[Stored data entries]

——

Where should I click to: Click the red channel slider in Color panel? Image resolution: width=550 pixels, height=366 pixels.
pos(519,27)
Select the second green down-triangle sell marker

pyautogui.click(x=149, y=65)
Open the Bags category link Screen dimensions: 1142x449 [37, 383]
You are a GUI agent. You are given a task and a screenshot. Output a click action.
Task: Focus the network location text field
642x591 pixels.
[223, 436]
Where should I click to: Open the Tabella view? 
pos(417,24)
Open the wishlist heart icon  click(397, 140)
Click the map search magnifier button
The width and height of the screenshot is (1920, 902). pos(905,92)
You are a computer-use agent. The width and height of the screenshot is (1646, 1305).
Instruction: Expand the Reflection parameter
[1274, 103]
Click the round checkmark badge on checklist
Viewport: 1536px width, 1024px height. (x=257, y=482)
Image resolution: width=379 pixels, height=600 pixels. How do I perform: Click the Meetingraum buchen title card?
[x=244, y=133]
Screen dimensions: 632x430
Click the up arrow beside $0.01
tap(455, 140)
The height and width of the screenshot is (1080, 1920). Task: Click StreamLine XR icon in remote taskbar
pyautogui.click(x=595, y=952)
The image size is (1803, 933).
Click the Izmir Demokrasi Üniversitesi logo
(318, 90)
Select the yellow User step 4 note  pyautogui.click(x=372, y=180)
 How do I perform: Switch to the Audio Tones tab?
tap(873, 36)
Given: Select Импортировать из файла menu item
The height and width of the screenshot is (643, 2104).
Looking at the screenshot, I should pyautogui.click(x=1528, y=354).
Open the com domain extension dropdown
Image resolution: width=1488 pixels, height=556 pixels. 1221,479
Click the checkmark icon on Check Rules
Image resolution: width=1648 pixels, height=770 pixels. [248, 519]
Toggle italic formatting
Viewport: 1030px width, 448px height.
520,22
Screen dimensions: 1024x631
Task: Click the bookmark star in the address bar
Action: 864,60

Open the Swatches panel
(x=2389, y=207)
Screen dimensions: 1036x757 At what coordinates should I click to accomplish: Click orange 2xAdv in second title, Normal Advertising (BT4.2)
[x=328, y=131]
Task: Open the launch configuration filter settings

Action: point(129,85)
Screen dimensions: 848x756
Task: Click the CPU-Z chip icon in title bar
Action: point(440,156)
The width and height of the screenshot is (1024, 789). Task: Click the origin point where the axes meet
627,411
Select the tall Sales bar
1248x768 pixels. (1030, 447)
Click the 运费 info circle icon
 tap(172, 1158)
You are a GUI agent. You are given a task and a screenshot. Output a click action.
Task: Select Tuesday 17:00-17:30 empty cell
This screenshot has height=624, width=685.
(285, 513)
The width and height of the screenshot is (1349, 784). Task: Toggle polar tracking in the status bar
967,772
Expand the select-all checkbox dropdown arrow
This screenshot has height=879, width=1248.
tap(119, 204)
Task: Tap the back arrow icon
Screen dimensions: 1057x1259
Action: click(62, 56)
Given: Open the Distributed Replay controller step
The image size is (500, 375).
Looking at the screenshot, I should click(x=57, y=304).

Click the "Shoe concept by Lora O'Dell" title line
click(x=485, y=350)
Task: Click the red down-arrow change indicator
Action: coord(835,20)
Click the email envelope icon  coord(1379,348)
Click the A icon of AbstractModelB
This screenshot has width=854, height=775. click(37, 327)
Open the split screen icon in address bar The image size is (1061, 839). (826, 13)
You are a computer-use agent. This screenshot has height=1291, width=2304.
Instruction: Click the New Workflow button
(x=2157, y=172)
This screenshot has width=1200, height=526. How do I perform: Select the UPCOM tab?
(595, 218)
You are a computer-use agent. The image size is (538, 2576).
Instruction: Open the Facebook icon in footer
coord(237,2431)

——

- _Requirement_
Render the listing above as a JSON list of strings, one string per line, beginning with the line that contains "Click the email" and continuing through the final line of the listing, and leave out any blank lines.

- _Result_
[
  "Click the email envelope icon  coord(1379,348)",
  "Click the A icon of AbstractModelB",
  "This screenshot has width=854, height=775. click(37, 327)",
  "Open the split screen icon in address bar The image size is (1061, 839). (826, 13)",
  "You are a computer-use agent. This screenshot has height=1291, width=2304.",
  "Instruction: Click the New Workflow button",
  "(x=2157, y=172)",
  "This screenshot has width=1200, height=526. How do I perform: Select the UPCOM tab?",
  "(595, 218)",
  "You are a computer-use agent. The image size is (538, 2576).",
  "Instruction: Open the Facebook icon in footer",
  "coord(237,2431)"
]